Profile Applicability:
- Level 2 
Description:
Amazon EMR (Elastic MapReduce) clusters should be launched without assigning public IP addresses to their instances to minimize the attack surface and exposure to the public internet. Instead, EMR clusters should operate within a private subnet and leverage NAT Gateways or VPC Endpoints for secure communication with AWS services.
Ensuring that EMR cluster instances do not have public IPs reduces the risk of unauthorized access and data breaches
Rationale:
- Enhanced Security: Prevents direct access to EMR cluster instances from the internet. 
- Minimized Attack Surface: Reduces the chances of brute-force attacks, unauthorized access, and data leaks. 
- Compliance: Meets security and compliance standards that mandate private network configurations. 
- Controlled Network Access: Encourages the use of bastion hosts, VPNs, or AWS PrivateLink for secure access. 
Impact:
- Pros: - Improved security posture by isolating EMR instances from the public internet. 
- Reduced risk of data breaches and external attacks. 
- Compliance with strict security policies and standards. 
 
- Cons: - May require additional setup for private access via NAT Gateways or VPNs. 
- Direct SSH or web-based access to cluster instances is restricted unless accessed through a bastion host. 
 
Default Value:
- By default, EMR clusters may assign public IPs if launched in a public subnet or if the assignPublicIp setting is enabled. 
- Public IPs are disabled if the cluster is launched in a private subnet without Auto-assign Public IP enabled. 
Pre-Requisite:
- IAM Permissions: - elasticmapreduce:DescribeCluster 
- elasticmapreduce:ListClusters 
- elasticmapreduce:RunJobFlow 
- ec2:DescribeInstances 
 
- Ensure the VPC has appropriate private subnets and NAT Gateways configured for EMR communication with AWS services. 
Remediation:
Test Plan:
Using AWS Console:
- Sign in to the AWS Management Console. 

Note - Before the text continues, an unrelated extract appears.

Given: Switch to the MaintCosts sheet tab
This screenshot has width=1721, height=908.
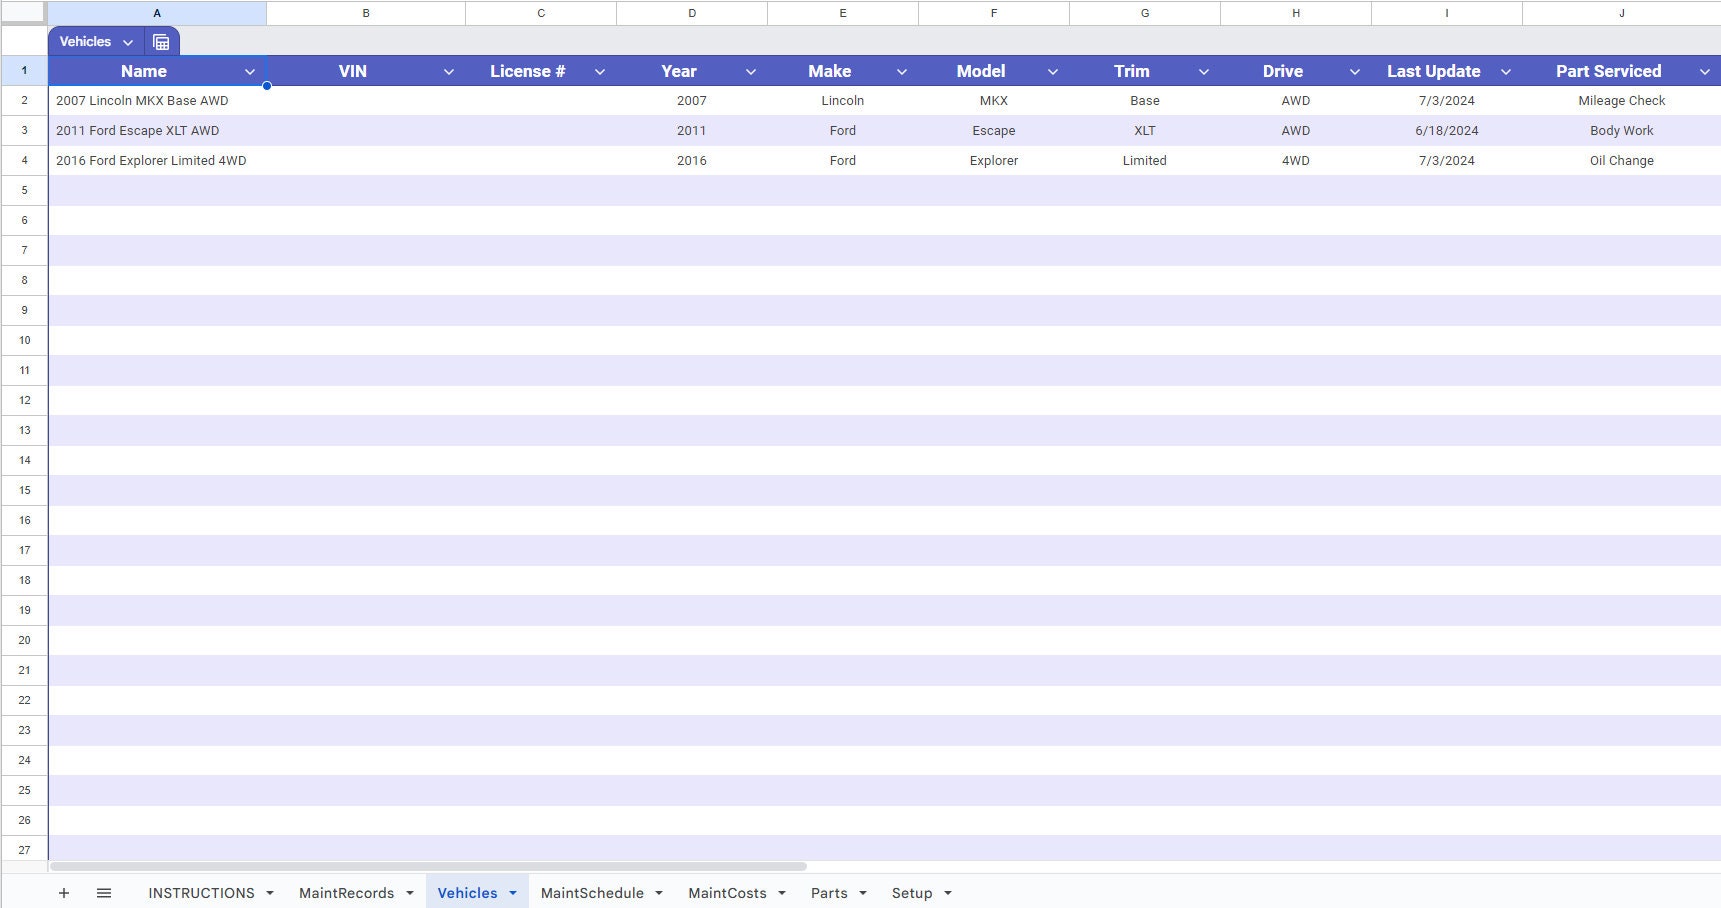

- Navigate to EMR Dashboard → Clusters. 
- For each EMR Cluster: - Click on the Cluster ID to open its details. 
- Under Hardware, check the Instance Groups or Instance Fleets.  
- Review the EC2 instances attached to the cluster. 
- Verify if the Public IP column is populated. 
- If any instances have a Public IP, the cluster is non-compliant. 
 
Using AWS CLI:
List all active EMR clusters:
aws emr list-clusters --active --query 'Clusters[*].Id' --output text
Check instance details for each cluster:
aws emr list-instances --cluster-id <emr-cluster-id> --query 'Instances[*].{ID:Ec2InstanceId,PublicIP:PublicIpAddress}' -- Expected Output (Pass):
------------------------ | ListInstances | +----------------------+ | ID | PublicIP | | i-1234567890 | None | | i-0987654321 | None | +----------------------+ Fail Output (Public IP assigned): ------------------------ | ListInstances | +----------------------+ | ID | PublicIP | | i-1234567890 | 54.23.11.45| +----------------------+
Implementation Steps:
Using AWS Console:
- Sign in to the AWS Console. 
- Navigate to EMR Dashboard → Create Cluster. 
- Under Network, select a VPC and ensure: - Subnet: Choose a Private Subnet (without Auto-assign Public IP enabled). 
- Auto-assign Public IP: Set to Disabled. 
 
- Proceed with configuring other cluster settings. 
- Click Create Cluster. 
Using AWS CLI:
Launch an EMR Cluster in a Private Subnet (No Public IP):
aws emr create-cluster \ --name "Private EMR Cluster" \ --release-label emr-6.12.0 \ --applications Name=Hadoop Name=Spark \ --ec2-attributes SubnetId=<private-subnet-id>,EmrManagedMasterSecurityGroup=<master-sg>,EmrManagedSlaveSecurityGroup=<core-sg> \ --instance-type m5.xlarge \ --instance-count 3 \ --use-default-roles \ --no-termination-protected \ --region us-east-1
Verify the Cluster Instances:
aws emr list-instances --cluster-id <emr-cluster-id> --query 'Instances[*].{ID:Ec2InstanceId,PublicIP:PublicIpAddress}' --output tableBackout Plan:
If disabling public IPs causes issues:
- Re-launch the EMR cluster in a public subnet with Auto-assign Public IP enabled. 
Using AWS CLI:
aws emr create-cluster \ --name "Public EMR Cluster" \ --release-label emr-6.12.0 \ --applications Name=Hadoop Name=Spark \ --ec2-attributes SubnetId=<public-subnet-id>,EmrManagedMasterSecurityGroup=<master-sg>,EmrManagedSlaveSecurityGroup=<core-sg> \ --instance-type m5.xlarge \ --instance-count 3 \ --use-default-roles \ --region us-east-1
- Consider adding a Bastion Host for secure access to private EMR clusters if public IPs are not an option.